**SET TASK 1**
In the passage on setting engine valves, which gear should the car be put in before the elevated wheel is rotated?

This setup allows you to turn the engine by simply turning the road wheel.  Whatever you have heard in the past from other people, do not turn the engine using the impeller fan.  It's just not worth breaking a fan blade when there is a much better approach.  With one wheel free to spin, and the other wheel firmly planted on the ramp, you can use the transmission to drive the motor.  One wheel has to be kept stationary, otherwise the differential will not let you turn the wheel.

Once you have set the car up in the air, you need to find top dead center (TDC) for cylinder #1.  You need to find this in order to properly adjust the valves.  The cam shaft that controls the valves rotates 1 turn for every 2 turns that the engine crankshaft rotates.  In this manner, the crankshaft position for TDC on cylinder #1 is the same as it is for cylinder #3.  Likewise, crankshaft position for TDC on cylinder #2 is the same as it is for #4.  Because of this, you only need to know when the crankshaft is at TDC for #1 and #3, and when it is rotated 180', for #2 and #4.  To make life simple, you can mark the flywheel to tell you when you reach these points.

There are a few ways of doing this.  First, open your engine compartment and remove your distributor cap that is held on with two little clamps on both sides.  Figure 4shows the distributor, cap, and one clamp on the left side.  After the cap is removed, you can see the rotor.  Now, take off the parking brake (if currently on), and put car in fifth gear.  Rotate the wheel that is elevated above the ground until the rotor points to the small notch in the distributor housing.  This small notch is shown in Figure 5, and when the rotor is pointing there, the car is approximately at top dead center (TDC).  If you rotate the driver side road wheel counter-clockwise, as if the car were moving forward, the distributor rotor will move in the opposite direction (clockwise).

After you have found the approximate top dead center (TDC), then remove the small plastic inspection cap on top of the fan housing.  This cap is shown in Figure 6.  Looking inside the hole will show the impeller fan and a notch, as shown in Figure 7.  On most cars, there will be a paint mark at TDC, as well as a timing mark elsewhere on the fan.  Do not confuse these two marks, as it will lead to more confusion later on.  Additionally, on the impeller there is a notch that also indicates TDC for cylinder #1.  Rotate the wheel of the car until this TDC notch aligns with a small V-notch in the fan housing.  This alignment is shown in Figure 8.  When the impeller notch is aligned with the V-notch, and the rotor is pointing at the notch in the distributor housing, the car is at TDC for cylinder #1.

**SET TASK 2**
Reproduce the stretch of the listing from its start through the line containing "Delete the Kayfun", word for word.

**DATA FOR PROCESSING**
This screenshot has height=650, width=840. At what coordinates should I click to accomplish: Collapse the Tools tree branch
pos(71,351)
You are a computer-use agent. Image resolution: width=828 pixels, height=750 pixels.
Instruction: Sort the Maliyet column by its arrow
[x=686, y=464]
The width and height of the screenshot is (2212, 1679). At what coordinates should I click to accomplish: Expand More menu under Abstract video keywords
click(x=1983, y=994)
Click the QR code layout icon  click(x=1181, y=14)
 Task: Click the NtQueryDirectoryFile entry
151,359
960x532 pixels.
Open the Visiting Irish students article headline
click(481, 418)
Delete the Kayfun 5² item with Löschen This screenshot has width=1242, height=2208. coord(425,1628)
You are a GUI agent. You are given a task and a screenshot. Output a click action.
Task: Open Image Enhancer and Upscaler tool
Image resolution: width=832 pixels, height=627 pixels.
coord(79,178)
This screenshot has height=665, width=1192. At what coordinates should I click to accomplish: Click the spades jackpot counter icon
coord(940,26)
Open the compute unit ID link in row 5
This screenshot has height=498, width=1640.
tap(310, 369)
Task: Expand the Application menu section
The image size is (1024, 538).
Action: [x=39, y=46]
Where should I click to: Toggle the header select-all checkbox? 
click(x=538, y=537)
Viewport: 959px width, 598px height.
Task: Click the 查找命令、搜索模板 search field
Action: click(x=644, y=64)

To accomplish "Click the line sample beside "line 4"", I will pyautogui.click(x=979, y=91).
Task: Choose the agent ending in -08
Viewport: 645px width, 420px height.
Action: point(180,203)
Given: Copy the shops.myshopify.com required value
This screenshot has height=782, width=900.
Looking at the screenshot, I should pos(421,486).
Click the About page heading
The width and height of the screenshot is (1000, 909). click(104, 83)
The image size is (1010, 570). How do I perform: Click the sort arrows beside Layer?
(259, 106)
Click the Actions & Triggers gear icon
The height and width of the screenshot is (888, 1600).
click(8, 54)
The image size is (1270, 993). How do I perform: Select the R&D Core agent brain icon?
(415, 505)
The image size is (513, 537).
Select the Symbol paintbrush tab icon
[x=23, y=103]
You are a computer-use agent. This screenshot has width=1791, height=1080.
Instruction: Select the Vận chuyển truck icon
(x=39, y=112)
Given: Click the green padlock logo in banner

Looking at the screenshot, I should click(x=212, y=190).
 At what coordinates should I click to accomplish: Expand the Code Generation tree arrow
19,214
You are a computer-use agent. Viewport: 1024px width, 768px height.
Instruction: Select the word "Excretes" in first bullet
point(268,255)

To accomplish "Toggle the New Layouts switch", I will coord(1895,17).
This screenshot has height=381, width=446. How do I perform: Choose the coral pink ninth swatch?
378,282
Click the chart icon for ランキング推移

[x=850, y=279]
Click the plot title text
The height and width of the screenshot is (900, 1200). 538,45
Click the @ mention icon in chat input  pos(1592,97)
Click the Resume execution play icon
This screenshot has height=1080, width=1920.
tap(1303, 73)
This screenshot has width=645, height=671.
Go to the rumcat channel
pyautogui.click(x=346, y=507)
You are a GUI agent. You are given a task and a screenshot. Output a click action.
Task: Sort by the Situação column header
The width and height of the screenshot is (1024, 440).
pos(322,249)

**FINISHED ANSWER 1**
Fifth gear.

**FINISHED ANSWER 2**
This screenshot has height=650, width=840. At what coordinates should I click to accomplish: Collapse the Tools tree branch
pos(71,351)
You are a computer-use agent. Image resolution: width=828 pixels, height=750 pixels.
Instruction: Sort the Maliyet column by its arrow
[x=686, y=464]
The width and height of the screenshot is (2212, 1679). At what coordinates should I click to accomplish: Expand More menu under Abstract video keywords
click(x=1983, y=994)
Click the QR code layout icon  click(x=1181, y=14)
 Task: Click the NtQueryDirectoryFile entry
151,359
960x532 pixels.
Open the Visiting Irish students article headline
click(481, 418)
Delete the Kayfun 5² item with Löschen This screenshot has width=1242, height=2208. coord(425,1628)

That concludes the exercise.